Co-Opetition - Adam M. Brandenburger [76]
Softsoap repeated its test-market success, reaching $39 million in sales the first year. Taylor believed that the liquid-soap market would reach $400 million. But what share could he keep once the leading bar-soap manufacturers came out with their own versions of Softsoap?
The threat of imitation was real. Softsoap was hardly a patentable innovation. Pumps have been around since Archimedes. The brand name was good, but there were other, more established brand names in the soap business. The Ivory name, for one, was over a hundred years old.
Taylor had experienced the problem of imitation before. He had tried bringing fruit shampoos to the mass market: “I can remember when I saw the Clairol knock-off of our shampoo.… We create the concept and they take it to the marketplace.… When they moved theirs into drugstores and food stores, our line just withered.”38 How could he preserve any added value once the likes of Armour-Dial, Procter & Gamble, Lever Brothers, and Colgate-Palmolive muscled in with their brands and distribution clout?
Taylor had a window of opportunity. The majors adopted a wait-and-see stance. Liquid soap was still unproven and they preferred to let Softsoap be the guinea pig. Once they saw that Softsoap was a success, the majors decided to do their own test-marketing. A surprise awaited them.

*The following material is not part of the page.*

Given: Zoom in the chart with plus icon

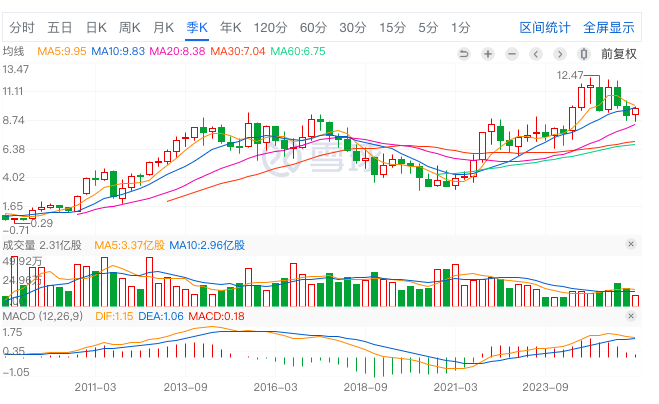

An essential part of any liquid-soap product is the little plastic pump, and Taylor realized that there were just two suppliers. In a bet-the-company move, he locked up both suppliers’ total annual production by ordering 100 million pumps. Even at 12 cents apiece, this was a $12-million order—more than Minnetonka’s net worth. Capturing the supply of pumps gave Taylor another eighteen to twenty-four months. Softsoap had bought some more time to build brand loyalty and thus establish its added value.
When Procter & Gamble finally test-marketed a liquid soap, it used the name Rejoice rather than risk sullying the Ivory brand. The results weren’t encouraging, so Procter & Gamble again delayed. Through a combination of pluck and luck, Taylor had a three-year window. It wasn’t until 1983 that Procter & Gamble finally introduced its Ivory brand liquid soap, which quickly gained almost 30 percent of the liquid-soap market. Jergens liquid soap from American Brands was a distant third. By 1985 the liquid-soap market had grown to $100 million. Softsoap maintained its lead position with a very respectable 36 percent share. Two years later, Colgate-Palmolive, which had missed the boat on liquid soap, played catch-up by buying Softsoap for $61 million.
There wasn’t anything Minnetonka could patent. But even a patent doesn’t completely protect you from unhealthy imitation. You have to plan for the day when the patent expires or someone comes up with an alternative solution. In the NutraSweet-Holland Sweetener story back in the Players chapter, we saw how NutraSweet used the period of patent protection to prepare for future imitation. It made big investments in branding its product and in moving down the learning curve. Once the patent expired, Holland Sweetener couldn’t match NutraSweet’s product or cost position. NutraSweet also made it harder for Holland to catch up. By aggressively fighting Holland’s entry in Europe, NutraSweet denied Holland volume and thereby slowed its progress down the learning curve.
Antidotes to Unhealthy Imitation
1. Collect customer feedback to customize your product—competitors can’t copy you because they don’t have the information.
2. Create a brand identity.
3. Build volume to move down the learning curve.
4. Compete aggressively for volume so that competitors can’t follow you down the learning curve.